• [Assignment] Word for word, please copy the line containing "Instruction: Click the Save button" and all lines after it in the entries below, and only those, leaving every picture out.

• [Available data]
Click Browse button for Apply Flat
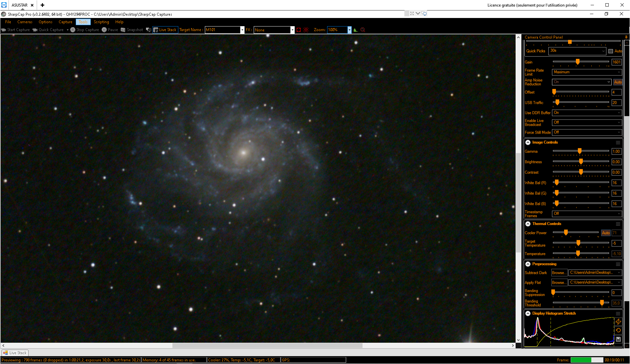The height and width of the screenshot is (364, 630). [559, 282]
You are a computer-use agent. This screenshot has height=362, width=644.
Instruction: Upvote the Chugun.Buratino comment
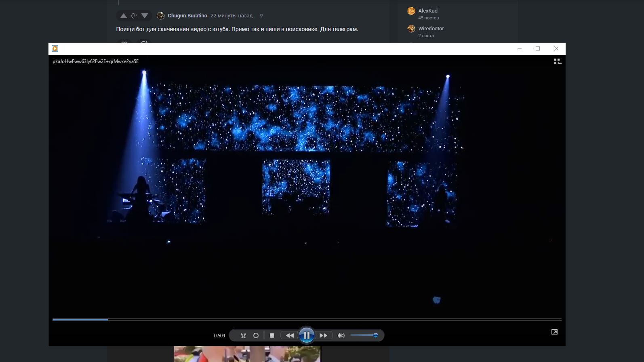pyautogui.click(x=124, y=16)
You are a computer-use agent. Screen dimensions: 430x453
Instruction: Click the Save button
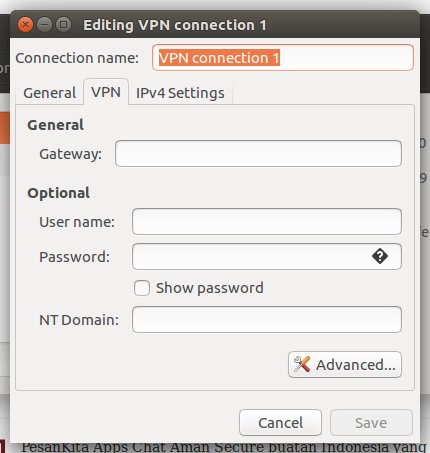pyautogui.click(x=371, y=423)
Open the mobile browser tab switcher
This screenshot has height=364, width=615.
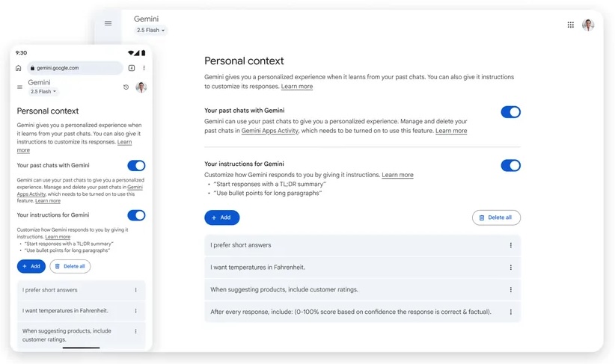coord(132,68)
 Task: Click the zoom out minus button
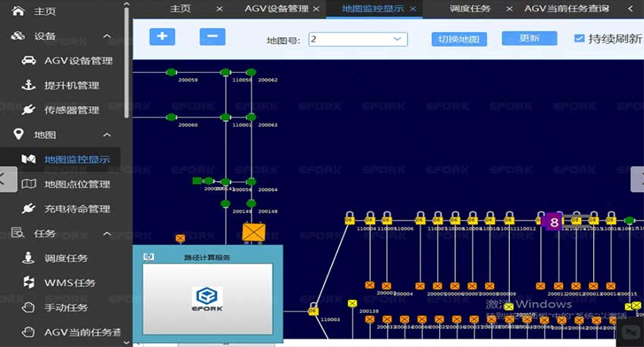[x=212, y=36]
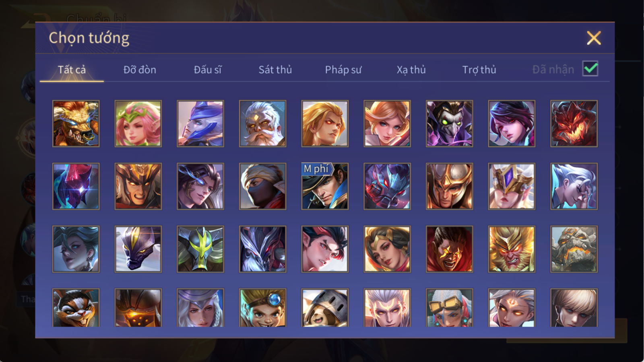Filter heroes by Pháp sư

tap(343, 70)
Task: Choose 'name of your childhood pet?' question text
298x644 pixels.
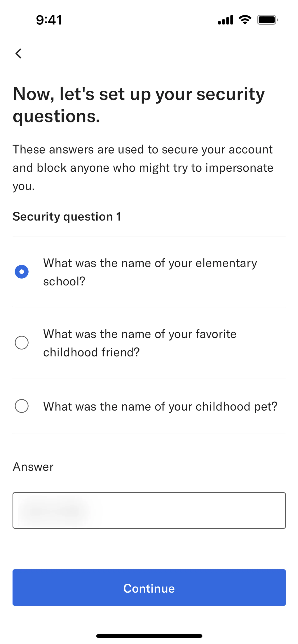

• [Answer for this exercise]
Instruction: Click the Save button
pyautogui.click(x=371, y=423)
Open the mobile browser tab switcher
This screenshot has height=364, width=615.
coord(132,68)
 Task: Click the zoom out minus button
[x=212, y=36]
Filter heroes by Pháp sư

tap(343, 70)
Task: Choose 'name of your childhood pet?' question text
298x644 pixels.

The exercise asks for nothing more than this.